World J Hepatol ; 5(11): 621-6, 2013 Nov 27.
Artículo en Inglés | MEDLINE | ID: mdl-24303090

RESUMEN

AIM: To evaluate the association of nonalcoholic fatty liver disease (NAFLD) with acute ischemic stroke severity and in-hospital outcome. METHODS: We prospectively studied all patients who were admitted in our Department with acute ischemic stroke between September 2010 and August 2012 (n = 415; 39.5% males, mean age 78.8 ± 6.6 years). The severity of stroke was assessed with the National Institutes of Health Stroke Scale (NIHSS) score at admission.

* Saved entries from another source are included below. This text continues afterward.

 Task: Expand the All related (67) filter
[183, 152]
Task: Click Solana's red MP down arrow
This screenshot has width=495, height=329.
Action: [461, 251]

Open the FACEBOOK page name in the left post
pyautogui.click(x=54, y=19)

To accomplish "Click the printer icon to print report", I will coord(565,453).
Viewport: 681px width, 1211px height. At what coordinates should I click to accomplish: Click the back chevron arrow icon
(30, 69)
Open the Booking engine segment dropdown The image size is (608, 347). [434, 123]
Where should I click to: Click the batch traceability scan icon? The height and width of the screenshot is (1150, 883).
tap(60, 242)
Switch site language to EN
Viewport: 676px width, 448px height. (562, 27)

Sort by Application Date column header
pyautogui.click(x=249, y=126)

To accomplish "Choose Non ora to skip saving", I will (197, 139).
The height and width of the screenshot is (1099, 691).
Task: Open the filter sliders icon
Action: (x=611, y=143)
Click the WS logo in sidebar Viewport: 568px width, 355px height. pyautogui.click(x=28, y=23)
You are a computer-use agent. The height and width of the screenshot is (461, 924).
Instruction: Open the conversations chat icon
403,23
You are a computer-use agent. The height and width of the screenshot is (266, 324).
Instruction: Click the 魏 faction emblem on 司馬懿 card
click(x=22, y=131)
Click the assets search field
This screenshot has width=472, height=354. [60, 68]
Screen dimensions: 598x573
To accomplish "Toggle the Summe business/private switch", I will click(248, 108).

NALFD was defined as serum alanine aminotransferase and/or aspartate aminotransferase levels above the upper limit of normal in the absence of other causes of elevated aminotransferases levels [chronic hepatitis B or C, drug toxicity, increased alcohol consumption (> 21 and > 14 drinks per week in men and women, respectively), cholestatic diseases or rhabdomyolysis]. The outcome was assessed with the modified Rankin scale (mRS) score at discharge and in-hospital mortality. Adverse outcome was defined as mRS score at discharge ≥ 2. Dependency at discharge was defined as mRS score between 2 to 5. RESULTS: NAFLD was present in 7.7% of the study population. Patients with NAFLD had lower serum high-density lipoprotein cholesterol and higher triglyceride levels than patients without NAFLD (P < 0.05 for both comparisons). Demographic data, the prevalence of other cardiovascular risk factors and the prevalence of established CVD did not differ between the two groups. At admission, the NIHSS score did not differ between patients with and without NAFLD (6.3 ± 6.4 and 8.8 ± 9.6, respectively; P = NS). At discharge, the mRS score did not differ between the two groups (1.9 ± 2.2 and 2.6 ± 2.2 in patients with and without NAFLD, respectively; P = NS). Rates of dependency at discharge were also similar in patients with and without NAFLD (36.8% and 55.0%, respectively; P = NS) as were the rates of adverse outcome (42.9% and 58.6%, respectively; P = NS). In-hospital mortality rates also did not differ between the 2 groups (8.0% and 7.0% in patients with and without NAFLD, respectively; P = NS). CONCLUSION: The presence of NAFLD in patients admitted for acute ischemic stroke does not appear to be associated with more severe stroke or with worse in-hospital outcome.